冷戦が終結して共産主義の脅威がなくなると、韓国は経済面でチャイナ・シフトを強めるようになりました。



朴槿恵(パク・クネ)前大統領は経済面で中国、安全保障面でアメリカの重要性を認識し、米中両国に取り入ろうとしたが、結果として失敗しました。



かつてのように米中関係が良好であれば問題ないが、現在は違います。米中対立時代です。


 

朴大統領が米中両国を反日に誘導しようとしたのは、反共というイデオロギーが韓国にない以上、アイデンティティーとして反日しか残されていないためです。



天皇を戴く日本と異なり、戦後の韓国は共和制国家として、出発しました。

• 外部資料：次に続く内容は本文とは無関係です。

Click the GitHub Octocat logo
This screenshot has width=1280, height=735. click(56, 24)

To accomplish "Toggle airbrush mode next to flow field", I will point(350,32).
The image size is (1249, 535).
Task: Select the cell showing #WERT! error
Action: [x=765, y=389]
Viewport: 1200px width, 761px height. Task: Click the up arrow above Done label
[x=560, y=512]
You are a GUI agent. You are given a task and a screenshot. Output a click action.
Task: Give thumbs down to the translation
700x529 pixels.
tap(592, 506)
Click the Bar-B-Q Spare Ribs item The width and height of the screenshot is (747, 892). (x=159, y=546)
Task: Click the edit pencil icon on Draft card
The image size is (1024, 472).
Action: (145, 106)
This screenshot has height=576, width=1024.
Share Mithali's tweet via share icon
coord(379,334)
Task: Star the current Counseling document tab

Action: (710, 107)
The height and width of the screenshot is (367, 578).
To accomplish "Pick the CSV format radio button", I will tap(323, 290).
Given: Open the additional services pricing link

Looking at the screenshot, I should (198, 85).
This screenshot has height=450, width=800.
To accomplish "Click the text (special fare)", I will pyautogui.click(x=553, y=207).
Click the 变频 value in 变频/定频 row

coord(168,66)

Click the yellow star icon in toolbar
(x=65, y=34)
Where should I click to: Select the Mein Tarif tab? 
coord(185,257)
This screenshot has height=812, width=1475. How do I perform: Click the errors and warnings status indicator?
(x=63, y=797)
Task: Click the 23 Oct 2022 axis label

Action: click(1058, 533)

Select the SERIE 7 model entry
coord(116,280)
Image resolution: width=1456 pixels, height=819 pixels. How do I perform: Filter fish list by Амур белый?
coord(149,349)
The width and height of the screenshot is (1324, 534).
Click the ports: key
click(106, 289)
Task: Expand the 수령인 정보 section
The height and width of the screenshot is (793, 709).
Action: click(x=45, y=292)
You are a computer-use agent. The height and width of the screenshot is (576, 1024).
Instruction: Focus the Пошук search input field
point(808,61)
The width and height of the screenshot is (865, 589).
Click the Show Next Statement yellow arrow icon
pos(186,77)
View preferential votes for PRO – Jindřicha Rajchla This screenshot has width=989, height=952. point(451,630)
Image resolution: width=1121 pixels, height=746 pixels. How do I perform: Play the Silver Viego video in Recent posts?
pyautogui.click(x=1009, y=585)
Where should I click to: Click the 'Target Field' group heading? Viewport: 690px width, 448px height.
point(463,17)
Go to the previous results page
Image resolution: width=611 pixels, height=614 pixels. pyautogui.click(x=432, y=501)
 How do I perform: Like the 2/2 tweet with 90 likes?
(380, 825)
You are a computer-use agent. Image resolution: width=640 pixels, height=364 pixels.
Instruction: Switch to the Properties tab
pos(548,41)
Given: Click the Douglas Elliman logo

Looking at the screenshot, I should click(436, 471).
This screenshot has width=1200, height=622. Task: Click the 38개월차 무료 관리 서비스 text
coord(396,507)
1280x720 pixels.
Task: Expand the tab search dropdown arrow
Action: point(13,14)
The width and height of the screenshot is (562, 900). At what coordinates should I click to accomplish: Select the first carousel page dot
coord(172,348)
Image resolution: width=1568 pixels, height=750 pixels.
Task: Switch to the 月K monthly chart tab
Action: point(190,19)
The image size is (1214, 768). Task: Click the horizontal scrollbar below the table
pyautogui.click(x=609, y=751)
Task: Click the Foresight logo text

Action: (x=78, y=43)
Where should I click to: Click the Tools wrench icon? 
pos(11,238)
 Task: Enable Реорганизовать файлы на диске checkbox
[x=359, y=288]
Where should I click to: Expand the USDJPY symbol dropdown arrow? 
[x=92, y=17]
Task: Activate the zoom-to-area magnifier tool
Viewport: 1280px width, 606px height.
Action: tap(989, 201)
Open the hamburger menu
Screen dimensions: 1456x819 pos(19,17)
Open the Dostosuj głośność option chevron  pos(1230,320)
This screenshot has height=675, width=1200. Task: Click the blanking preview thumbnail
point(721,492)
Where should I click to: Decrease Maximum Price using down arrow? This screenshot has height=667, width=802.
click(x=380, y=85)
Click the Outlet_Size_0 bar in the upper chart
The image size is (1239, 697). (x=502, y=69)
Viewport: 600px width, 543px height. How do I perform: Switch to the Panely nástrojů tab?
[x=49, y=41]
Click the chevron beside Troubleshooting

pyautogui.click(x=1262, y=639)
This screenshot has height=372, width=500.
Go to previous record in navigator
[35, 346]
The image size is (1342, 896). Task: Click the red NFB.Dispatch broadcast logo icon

国王がいないため、国家の中枢を支えるのは国軍になります。


 

ところが、反共がなくなったことで軍の秩序が崩れ、単なる利権集団になってしまった。



売春の斡旋や保険金詐欺に手を染め、国民の信頼を得られなくなってしまいました。すでに、金大中(キム・デジュン)、盧武鉉(ノ・ムヒョン)という親北派の大統領が合わせて10年にわたって政権を担当した間に、優秀な軍人はパージされました。次世代を担う立派な軍人が育つわけがありません。



そして、北朝鮮による対南工作がマスコミや教育界に浸透し、親北の風潮がつくられています。つまり、韓国が安全保障を米国に、経済発展を日本に依存してきたのに対して、北朝鮮は主体思想の下で自主独立の道を歩んできたという宣伝です。


 


そうなると、ナショナリズムの面からすれば、北朝鮮のほうに正統性があることになります。朴槿恵政権打倒運動の中心は親北勢力であり、これから韓国は確実に国家解体の方向へ進むでしょう。



文在寅(ムン・ジェイン)が大統領選挙に勝利したことを一番喜んでいるのは習近平と金正恩です。北朝鮮からすれば、文政権誕生は対南工作の成功を意味するものであり、わざわざ韓国にミサイルを撃つ必要はありません。ただ熟柿が落ちるのを待っていればいいわけです。